In 1843 Des Cloizeaux had become a tutor at the École Centrale. In 1857 he was appointed professor in the École Normale Supérieure. In 1876 he was made professor of mineralogy at the Muséum in place of Delafosse, whom he had assisted at the Sorbonne since 1873; he taught at the Muséum until 1892.
Replacing E. J. A. d’Archiac, having failed of election (to his con-siderable chagrin) in 1862, when Pasteur was chosen instead. In 1889 he served as president of the Académie des Sciences.

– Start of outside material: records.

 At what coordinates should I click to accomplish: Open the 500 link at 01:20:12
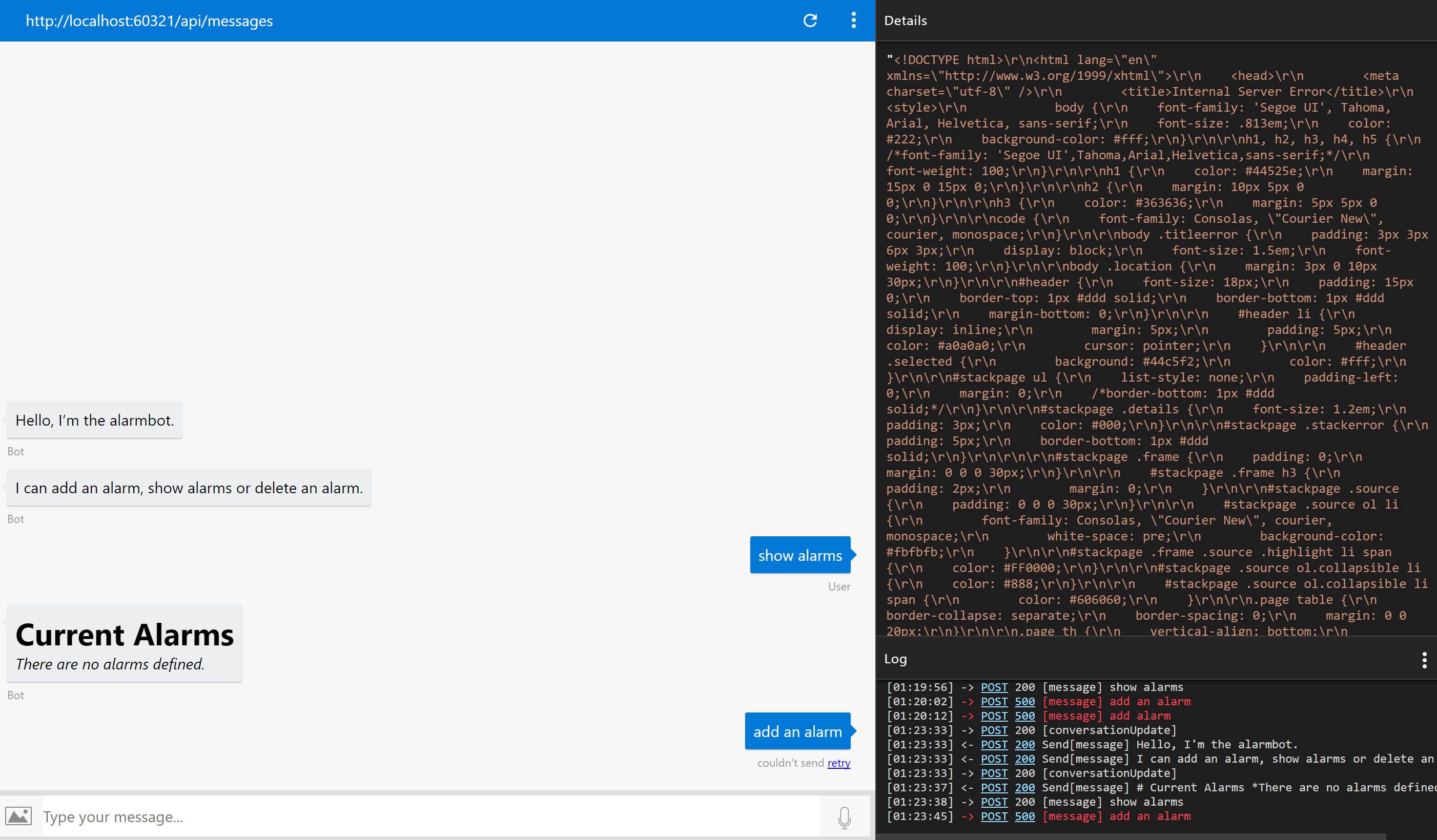tap(1025, 716)
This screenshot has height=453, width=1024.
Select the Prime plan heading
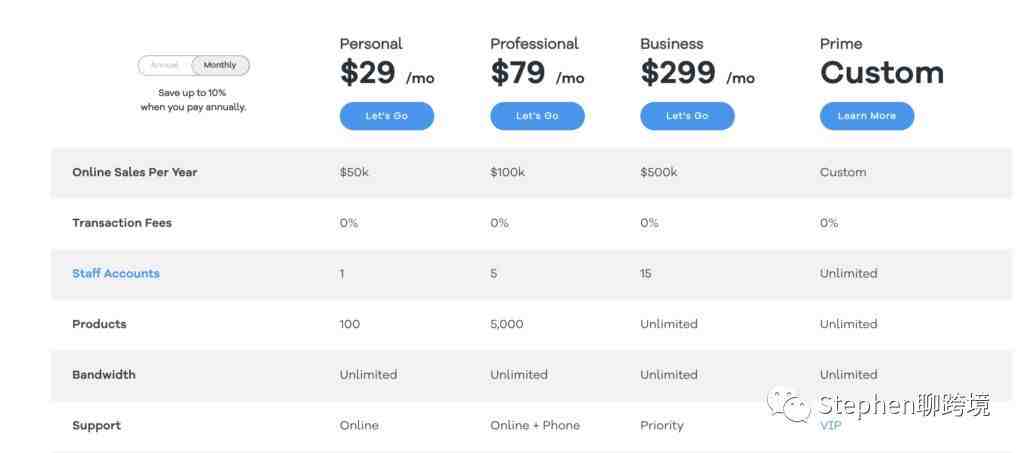tap(841, 44)
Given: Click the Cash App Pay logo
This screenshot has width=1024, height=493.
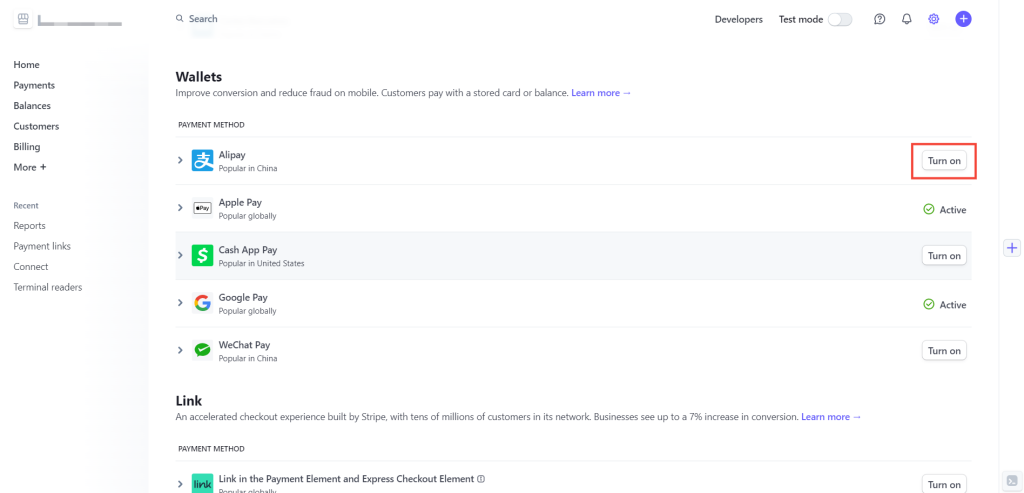Looking at the screenshot, I should (203, 256).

Des Cloizeaux’s main achievements fall into two categories: his studies on the form of crystals, and his investigation of the optical properties of crystalline materials. While questions of morphology occupied him early in his career, after 1855 he devoted himself principally to optical problems in crystallography. In both categories his work was characterized by the broad interest of a naturalist attempting to relate the substance under investigation to its mode of origin.

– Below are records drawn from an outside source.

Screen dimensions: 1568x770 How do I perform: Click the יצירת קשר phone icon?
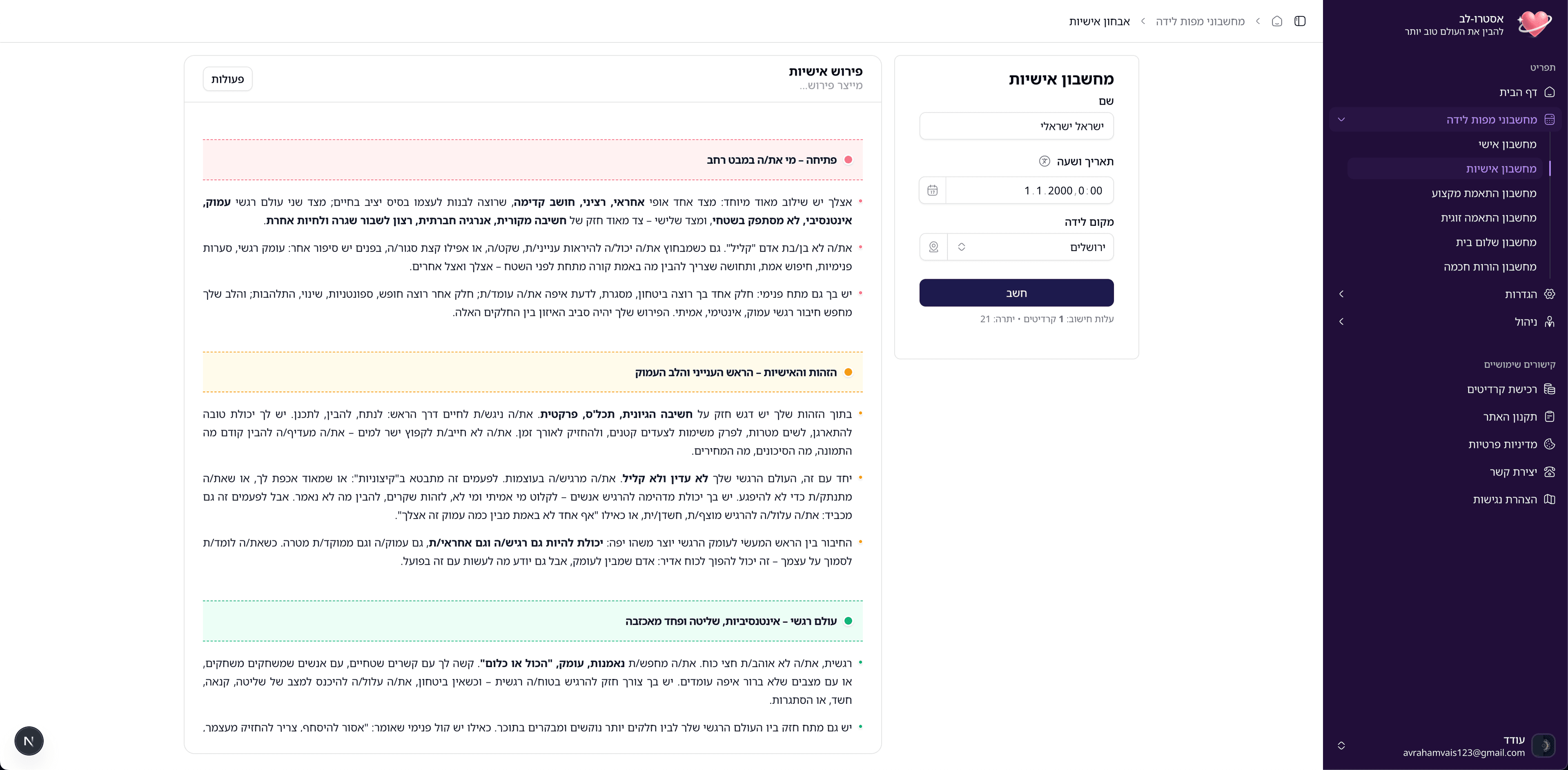click(x=1549, y=472)
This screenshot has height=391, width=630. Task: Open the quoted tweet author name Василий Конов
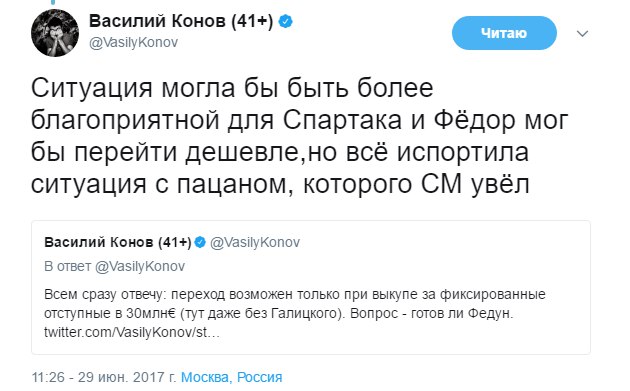coord(118,242)
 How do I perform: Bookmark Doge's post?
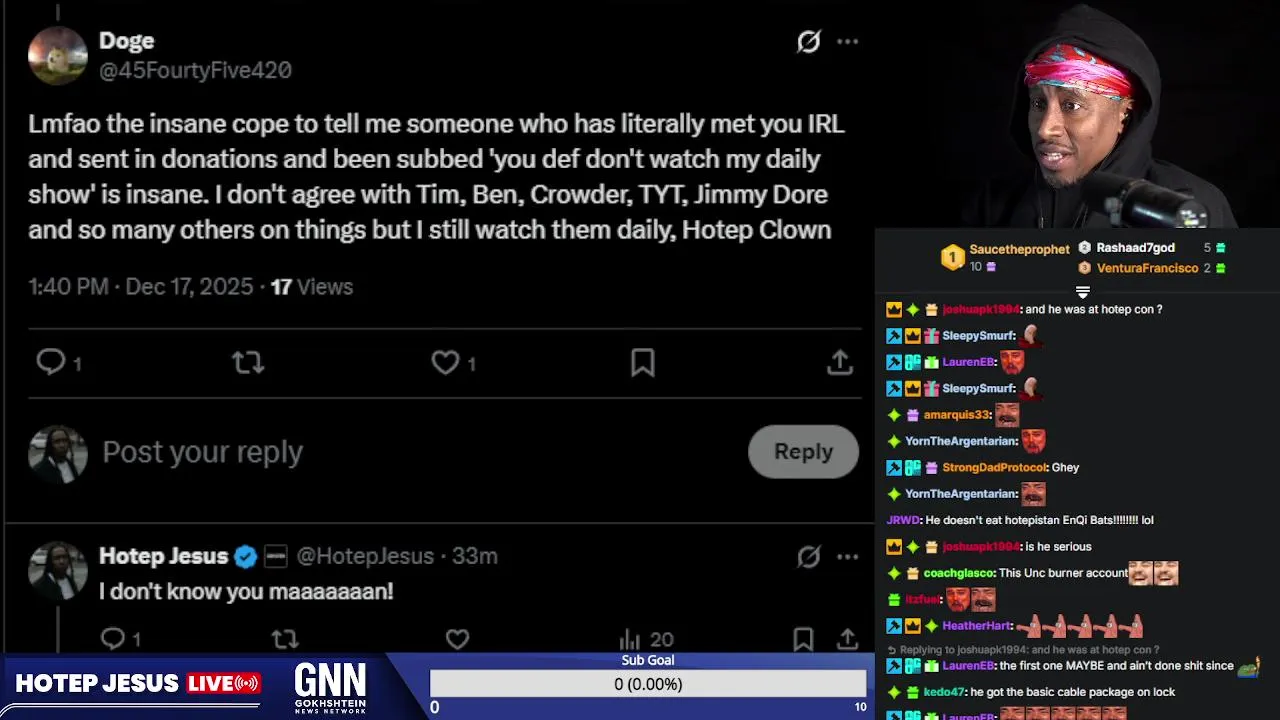(643, 362)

Des Cloizeaux was able, in part through optical methods, to elucidate the interior structure of minerals that had already been subjected to thorough study (for example, quartz). He set out ambitiously to produce a comprehensive work on the structure (but not in the modern sense) of minerals. The result, the Manuel de minéralogie, occupied him for thirty-five years but was never completed beyond two volumes. This project began simply as a plan to translate William Phillips’ An Elementary Introduction to Mineralogy as extended by Henry James Brooke and William Hallowes Miller, but it grew into a text emphasizing Des Cloizeaux’s interest in crystallography and serving to establish the crystallographic notation invented by René-Just Haüy and augmented by Lévy.

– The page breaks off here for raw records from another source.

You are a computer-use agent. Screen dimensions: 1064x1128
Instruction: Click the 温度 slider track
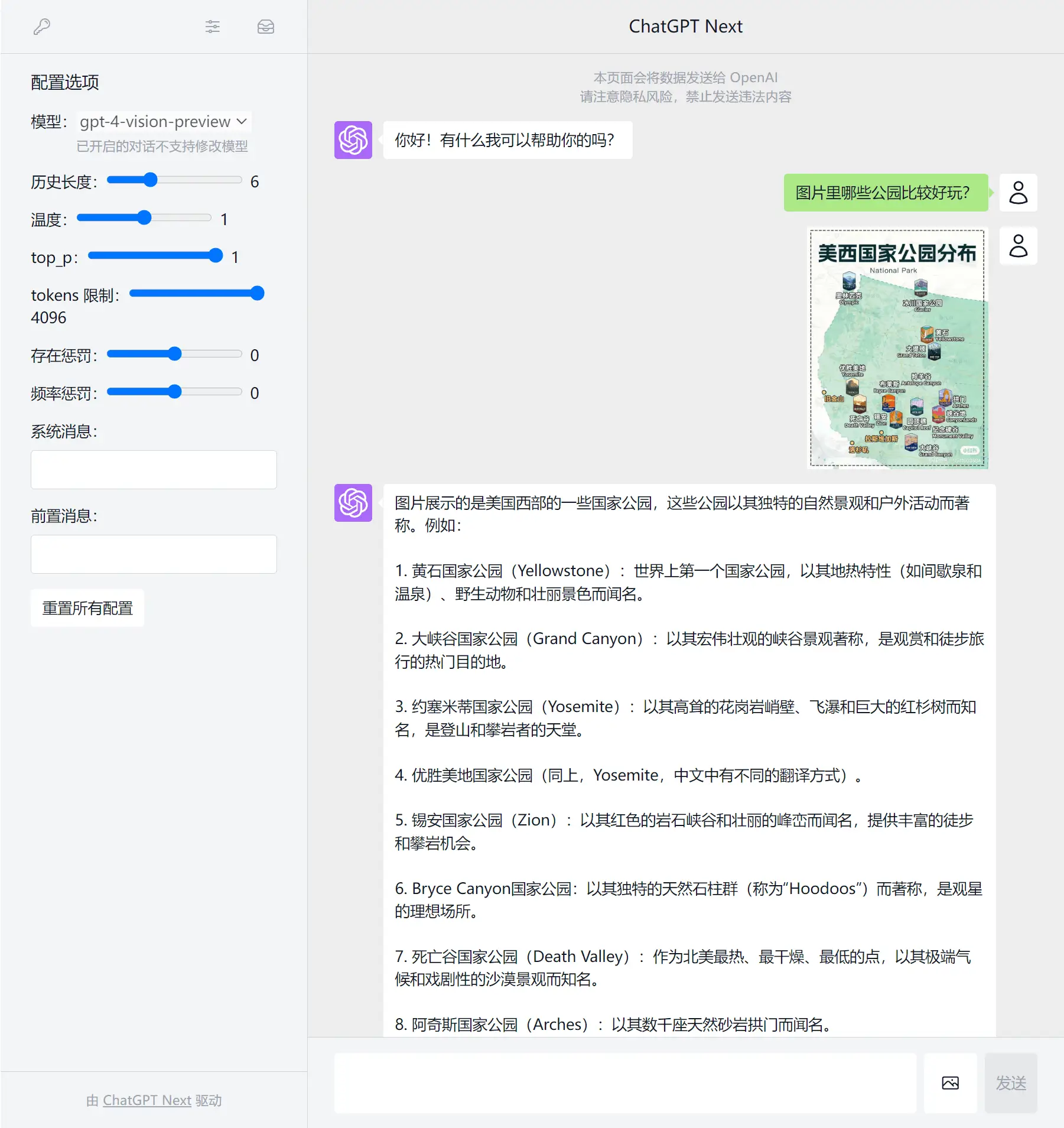[x=144, y=218]
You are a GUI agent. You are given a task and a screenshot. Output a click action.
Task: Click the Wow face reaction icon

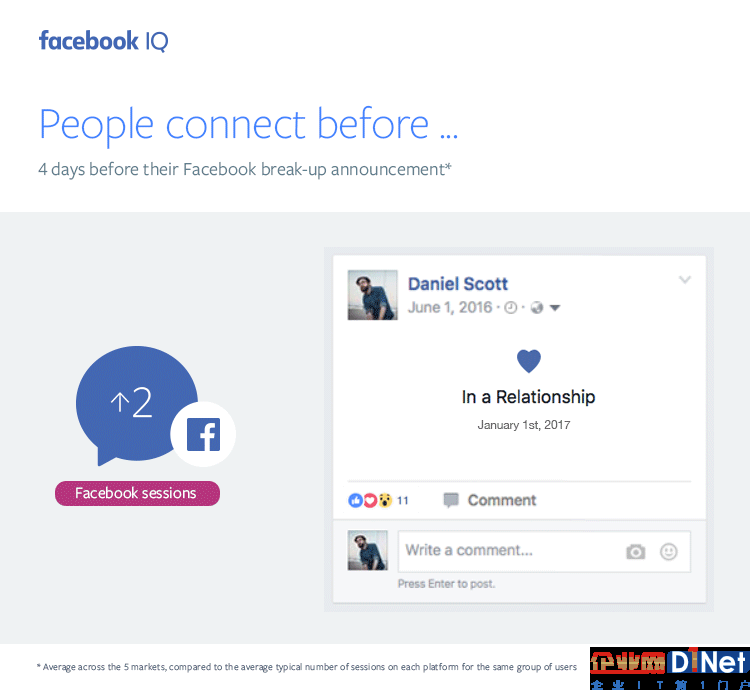pos(385,500)

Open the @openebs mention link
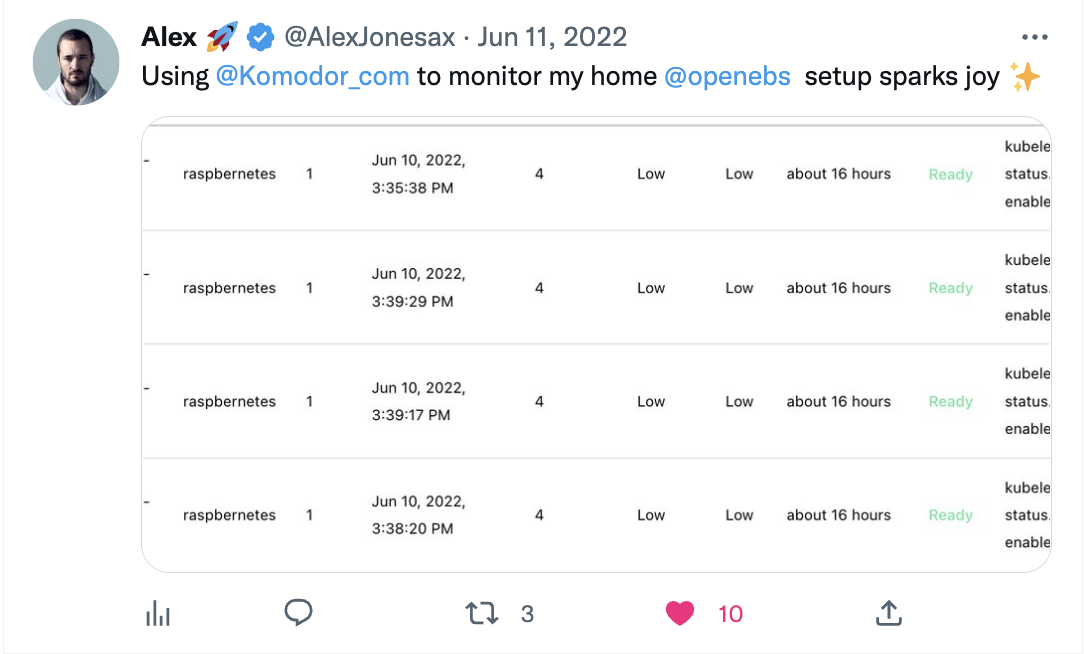(x=727, y=76)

The most original aspect of Des Cloizeaux’s work lies in the field of optical studies of crystals, which he took up in part through the influence of Henri de Sénarmont. He embarked on the gigantic task of determining the optical characters of all known crystals, and although this proved too large an undertaking for one man he did ascertain the optical properties of nearly 500 substances. He was among the first to perceive the great potential utility of the polarizing microscope for investigating minerals, and with improved polarizing microscopes of his own devising he developed techniques for the determination of significant optical characteristics in crystals. His methods and determinations constituted a part of the foundation of petrology. Among his extensions of the knowledge of polarization in crystals was his demonstration of circular polarization in cinnabar and strychnine sulfate.
Inquiring into the effects of heat on crystalline bodies, he found that prolonged heating beyond a certain temperature permanently alters the positions of the optic axes of certain crystals (notably the ortho-clase minerals), thereby providing the geologist with a means of determining whether or not certain rocks have been subjected to high temperatures.